Thursday, October 28, 2010

The Value of Writing Skills - Part 2

By Andy Horner

Did you know that before you read an email you scan it first to determine if you “want” to read it? This “always on” scanning mode helps you filter out the noise from the salient, important information from your inbox flood.

Without knowing it, you probably do this with the articles in the “Sales Caffeine” each week. And guess what? Your customers scan your emails too!

In the blink of an eye, your customers evaluate every email to meet two criteria:

Is the message important?
Will it be quick and easy to read?

Even if your information is important to your contacts, if your emails don’t produce a “yes” for criteria #2, they may be ignored or deleted right along with the spam.

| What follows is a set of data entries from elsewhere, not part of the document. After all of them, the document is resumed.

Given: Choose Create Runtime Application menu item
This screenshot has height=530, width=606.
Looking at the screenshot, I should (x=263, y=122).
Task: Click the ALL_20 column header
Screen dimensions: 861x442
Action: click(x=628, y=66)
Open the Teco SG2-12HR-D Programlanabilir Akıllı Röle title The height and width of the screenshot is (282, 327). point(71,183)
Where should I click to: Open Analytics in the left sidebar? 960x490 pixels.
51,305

To get your emails read and get a response, you must format your emails for scanning.

Here’s the winning hand for writing emails that are quick and easy to read:

Ace of Hearts:
Keep your emails and ezine articles short. Remember, your ideas, pitches, arguments, and benefit messages are far more interesting to you than anyone else. Need proof? Ask yourself why your spouse says, “that’s great, Honey” instead of “No...way, tell me more!” when you talk about work. Try to keep everyday sales emails to 150 words. Limit your lead ezine articles to 400, about the size of this article. If your emails go on and on, they immediately fail the scan test and you’re toast.

King of Hearts:
Restrict the majority of your paragraphs to three sentences or less. Long paragraphs are scanning quagmires that can trigger the subconscious mind of your recipients to demand, “next email!”

Queen of Hearts:
If you can’t avoid writing a large paragraph, make it easier for the reader to scan. Summarize the paragraph with a bolded title and structure the main points as a numbered or bulleted list. The result – instant “scannability!”

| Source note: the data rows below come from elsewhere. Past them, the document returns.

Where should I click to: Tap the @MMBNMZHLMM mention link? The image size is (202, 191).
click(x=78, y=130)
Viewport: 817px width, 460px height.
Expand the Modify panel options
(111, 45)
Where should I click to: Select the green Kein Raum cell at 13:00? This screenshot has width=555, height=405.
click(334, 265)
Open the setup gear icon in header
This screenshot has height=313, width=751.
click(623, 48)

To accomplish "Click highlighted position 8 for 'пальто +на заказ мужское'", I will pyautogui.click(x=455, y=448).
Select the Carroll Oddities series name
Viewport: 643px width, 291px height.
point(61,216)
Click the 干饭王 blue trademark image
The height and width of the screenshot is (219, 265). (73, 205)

Jack of Hearts: Don’t bury your calls to action inside a paragraph. Whatever you’re prompting your recipient to do, whether it be download a PDF, visit a webpage, register for a webinar, or answer a question, put it on a line by itself and bold it.

Ten of Hearts:
End your emails with a dialogue opener, not a closer. Stop writing “best wishes” or “warm regards” at the end of an email. It translates to “have a nice life.” Instead, use a valediction that opens a dialogue. Try “Thoughts?”; “What do you think?”; or “Eager for your reply.”